■ **HOW TO COMPLETE THIS TASK**:
Copy every line of the following listing verbatim, from first to last, without changing anything.
= = =
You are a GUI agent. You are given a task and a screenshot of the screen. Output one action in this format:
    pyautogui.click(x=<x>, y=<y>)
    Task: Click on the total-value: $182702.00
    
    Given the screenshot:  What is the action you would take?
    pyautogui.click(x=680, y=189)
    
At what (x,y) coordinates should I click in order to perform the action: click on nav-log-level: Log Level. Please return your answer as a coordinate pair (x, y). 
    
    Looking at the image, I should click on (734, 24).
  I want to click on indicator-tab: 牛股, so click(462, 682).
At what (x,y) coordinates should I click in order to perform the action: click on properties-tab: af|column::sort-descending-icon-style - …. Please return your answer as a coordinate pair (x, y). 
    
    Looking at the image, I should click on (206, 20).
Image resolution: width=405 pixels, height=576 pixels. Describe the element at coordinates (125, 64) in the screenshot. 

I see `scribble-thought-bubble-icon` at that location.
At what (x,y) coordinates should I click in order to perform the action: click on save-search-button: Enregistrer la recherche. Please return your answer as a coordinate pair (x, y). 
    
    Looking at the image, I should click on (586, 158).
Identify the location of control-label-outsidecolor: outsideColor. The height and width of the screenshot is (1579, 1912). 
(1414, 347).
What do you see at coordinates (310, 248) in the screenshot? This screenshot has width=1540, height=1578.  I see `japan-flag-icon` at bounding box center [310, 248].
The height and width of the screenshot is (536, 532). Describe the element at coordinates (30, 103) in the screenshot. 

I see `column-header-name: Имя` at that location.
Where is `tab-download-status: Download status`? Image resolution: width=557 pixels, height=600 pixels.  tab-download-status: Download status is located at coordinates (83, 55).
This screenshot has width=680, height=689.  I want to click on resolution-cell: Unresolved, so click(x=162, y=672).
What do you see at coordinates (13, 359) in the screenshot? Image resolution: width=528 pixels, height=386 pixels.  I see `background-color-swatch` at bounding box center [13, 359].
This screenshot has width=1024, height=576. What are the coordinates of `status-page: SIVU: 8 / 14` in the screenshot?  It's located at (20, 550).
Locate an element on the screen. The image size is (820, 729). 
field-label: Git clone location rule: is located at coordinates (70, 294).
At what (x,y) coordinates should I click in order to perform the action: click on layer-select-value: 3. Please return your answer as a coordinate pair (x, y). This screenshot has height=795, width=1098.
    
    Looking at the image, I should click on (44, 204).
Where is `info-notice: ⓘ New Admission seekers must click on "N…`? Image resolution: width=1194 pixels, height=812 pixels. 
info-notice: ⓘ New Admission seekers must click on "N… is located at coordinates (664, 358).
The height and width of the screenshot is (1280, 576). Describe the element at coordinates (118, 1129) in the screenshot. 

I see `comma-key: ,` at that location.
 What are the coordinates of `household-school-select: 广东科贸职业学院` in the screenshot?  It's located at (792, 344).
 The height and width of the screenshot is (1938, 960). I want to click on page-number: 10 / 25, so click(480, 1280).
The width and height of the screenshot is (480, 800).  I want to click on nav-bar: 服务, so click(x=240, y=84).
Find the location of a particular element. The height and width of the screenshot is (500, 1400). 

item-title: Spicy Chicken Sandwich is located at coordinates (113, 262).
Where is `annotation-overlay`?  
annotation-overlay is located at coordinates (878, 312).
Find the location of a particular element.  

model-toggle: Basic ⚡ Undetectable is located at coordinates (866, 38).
= = =
■ **EXERCISE SOLUTION**:
You are a GUI agent. You are given a task and a screenshot of the screen. Output one action in this format:
    pyautogui.click(x=<x>, y=<y>)
    Task: Click on the total-value: $182702.00
    
    Given the screenshot:  What is the action you would take?
    pyautogui.click(x=680, y=189)
    
At what (x,y) coordinates should I click in order to perform the action: click on nav-log-level: Log Level. Please return your answer as a coordinate pair (x, y). 
    
    Looking at the image, I should click on (734, 24).
  I want to click on indicator-tab: 牛股, so click(462, 682).
At what (x,y) coordinates should I click in order to perform the action: click on properties-tab: af|column::sort-descending-icon-style - …. Please return your answer as a coordinate pair (x, y). 
    
    Looking at the image, I should click on (206, 20).
Image resolution: width=405 pixels, height=576 pixels. Describe the element at coordinates (125, 64) in the screenshot. 

I see `scribble-thought-bubble-icon` at that location.
At what (x,y) coordinates should I click in order to perform the action: click on save-search-button: Enregistrer la recherche. Please return your answer as a coordinate pair (x, y). 
    
    Looking at the image, I should click on (586, 158).
Identify the location of control-label-outsidecolor: outsideColor. The height and width of the screenshot is (1579, 1912). 
(1414, 347).
What do you see at coordinates (310, 248) in the screenshot? This screenshot has width=1540, height=1578.  I see `japan-flag-icon` at bounding box center [310, 248].
The height and width of the screenshot is (536, 532). Describe the element at coordinates (30, 103) in the screenshot. 

I see `column-header-name: Имя` at that location.
Where is `tab-download-status: Download status`? Image resolution: width=557 pixels, height=600 pixels.  tab-download-status: Download status is located at coordinates (83, 55).
This screenshot has width=680, height=689.  I want to click on resolution-cell: Unresolved, so click(x=162, y=672).
What do you see at coordinates (13, 359) in the screenshot? Image resolution: width=528 pixels, height=386 pixels.  I see `background-color-swatch` at bounding box center [13, 359].
This screenshot has width=1024, height=576. What are the coordinates of `status-page: SIVU: 8 / 14` in the screenshot?  It's located at (20, 550).
Locate an element on the screen. The image size is (820, 729). 
field-label: Git clone location rule: is located at coordinates (70, 294).
At what (x,y) coordinates should I click in order to perform the action: click on layer-select-value: 3. Please return your answer as a coordinate pair (x, y). This screenshot has height=795, width=1098.
    
    Looking at the image, I should click on (44, 204).
Where is `info-notice: ⓘ New Admission seekers must click on "N…`? Image resolution: width=1194 pixels, height=812 pixels. 
info-notice: ⓘ New Admission seekers must click on "N… is located at coordinates (664, 358).
The height and width of the screenshot is (1280, 576). Describe the element at coordinates (118, 1129) in the screenshot. 

I see `comma-key: ,` at that location.
 What are the coordinates of `household-school-select: 广东科贸职业学院` in the screenshot?  It's located at (792, 344).
 The height and width of the screenshot is (1938, 960). I want to click on page-number: 10 / 25, so click(480, 1280).
The width and height of the screenshot is (480, 800).  I want to click on nav-bar: 服务, so click(x=240, y=84).
Find the location of a particular element. The height and width of the screenshot is (500, 1400). 

item-title: Spicy Chicken Sandwich is located at coordinates (113, 262).
Where is `annotation-overlay`?  
annotation-overlay is located at coordinates (878, 312).
Find the location of a particular element.  

model-toggle: Basic ⚡ Undetectable is located at coordinates (866, 38).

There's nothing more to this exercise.